A bull market of 7-10 years in the making does not end with a correction of three months e.g. last October to December.
 
To recap, markets fell fast from early October to Christmas eve:
 
·         The US fell 17.6% from its peak.
·         The UK fell 9.8% over the same period…
·         …and 13.2% from its peak back in May 2018.
 
Steve Blumenthal highlighted interesting data. He asked, what happens after a typical waterfall-like decline, such as that which occurred in late 2018? The answer:
 
·         In 19 post-war examples of 15% uninterrupted decline
·         After a bounce the low was retested…
·         …in every instance.
 
Since Christmas Eve we have had a bounce for sure. As we see it there are now three possibilities, represented by the three coloured lines on this chart:
 
 
But you might ask why all three lines ultimately point down from some point soon? Interest rate lows supported the stock market for 10 years, and now central banks have stopped increasing rates (and in the case of the ECB re-commenced more stimulus), so surely the market will go on another tear upwards?
 
Let's have a glance at history.
 
September 1929
Rates were cut ten times, from 6% to under 2%.
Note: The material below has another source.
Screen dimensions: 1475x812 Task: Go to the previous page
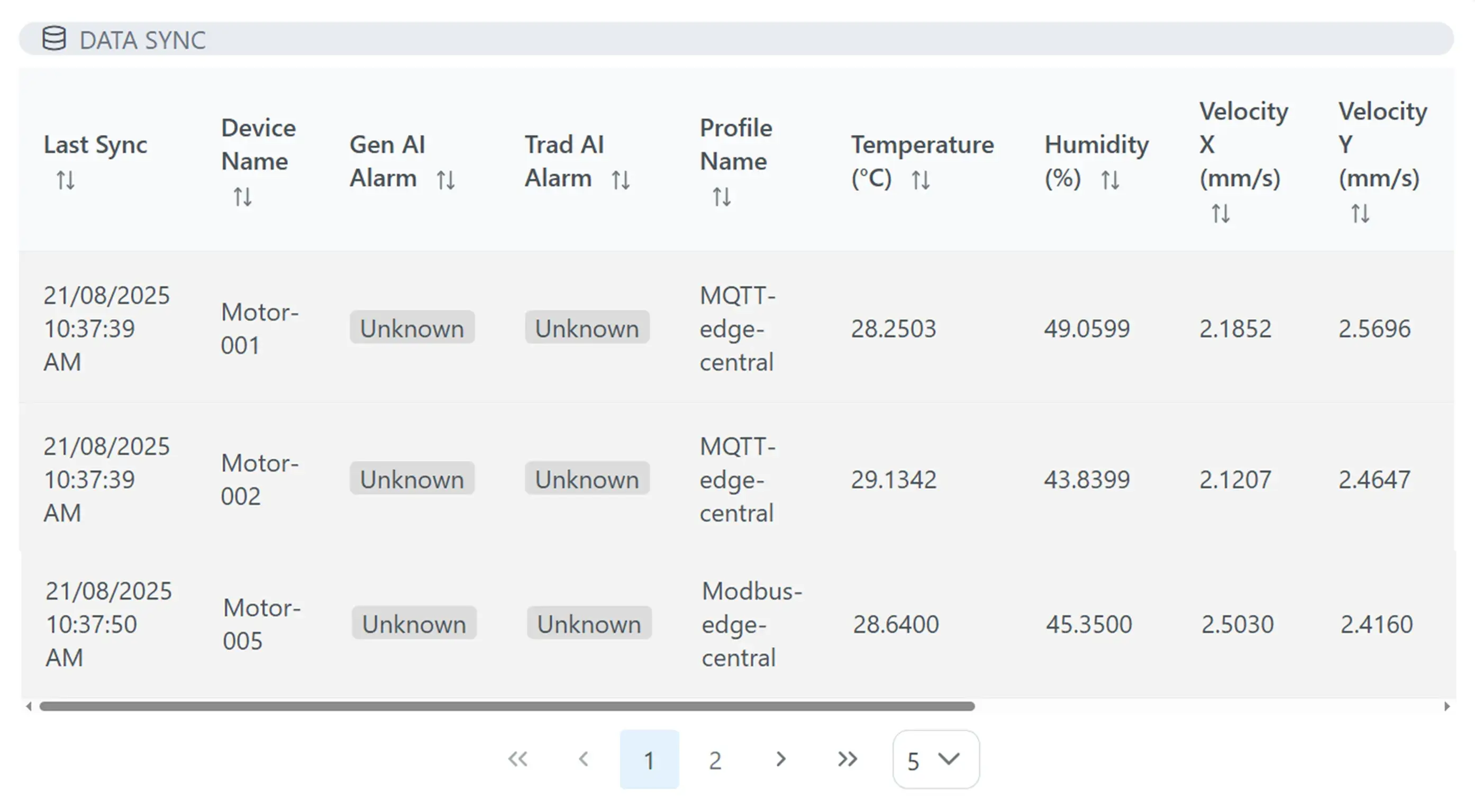point(584,759)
Irrespective, the bear market lasted 34 months, and the market fell 89%.
 
December 1999
Rates were cut 13 times, to less than 1%.
Irrespective, the bear market lasted 3 years, and the market declined 51%.
 
Lesson? You’ve got to stop believing in the central bank fairy.
 
John Kenneth Galbraith had something to say about bull market fairies…
 
During every speculative episode, investors come to believe that past experience is the “primitive refuge of those who don’t have the insight to appreciate the incredible wonders of the present” …
 
…and that somehow, we can avoid the disappointments of the past.
 
Then over to John Hussman, who asks “what is normal?”
 
From valuations at current levels “normal” is falls of about 60%.
 
It’s that simple. The numbers don’t lie and John has crunched them like no other.
 
There is always room for the unprecedented – there has been a lot of that in recent years. But for now, John’s historical analysis is your best guide.
 
Of course, we don’t know when those falls will begin. That is why our approach has always been not to try and “spot the top” or market timing.
 
Rather, we believe your focus should be on applying a clear stop-loss strategy when these levels are breached e.g. a 10% fall below your purchase price.
 
I stress, a stop-loss is not applied in an attempt to market-time. A stop-loss is applied to protect your capital value. 
 
What about those of you who didn’t apply a stop-loss in the Autumn?
 
·         Perhaps you didn’t intend to do so?
·         Or found it difficult when it came to it?
·         Perhaps there were lots of “siren calls” in the media?
·         Or life just had too many other distractions!
 
Do not let the Christmas bounce lull you into a false sense of security. The John Hussman-style facts have not gone away.
 
A number of measures highlight renewed complacency. But YOU don’t need to get suckered in the same way…
 
…be ready to act.
 
If you didn’t have or didn’t apply a stop-loss, you have been given another chance.
 
I have no idea if John Hussman will be proved right, or when. But don’t ignore his analysis just because it makes you feel uncomfortable. Feeling a bit uncomfortable should be a perpetual state for a successful investor. Be prepared.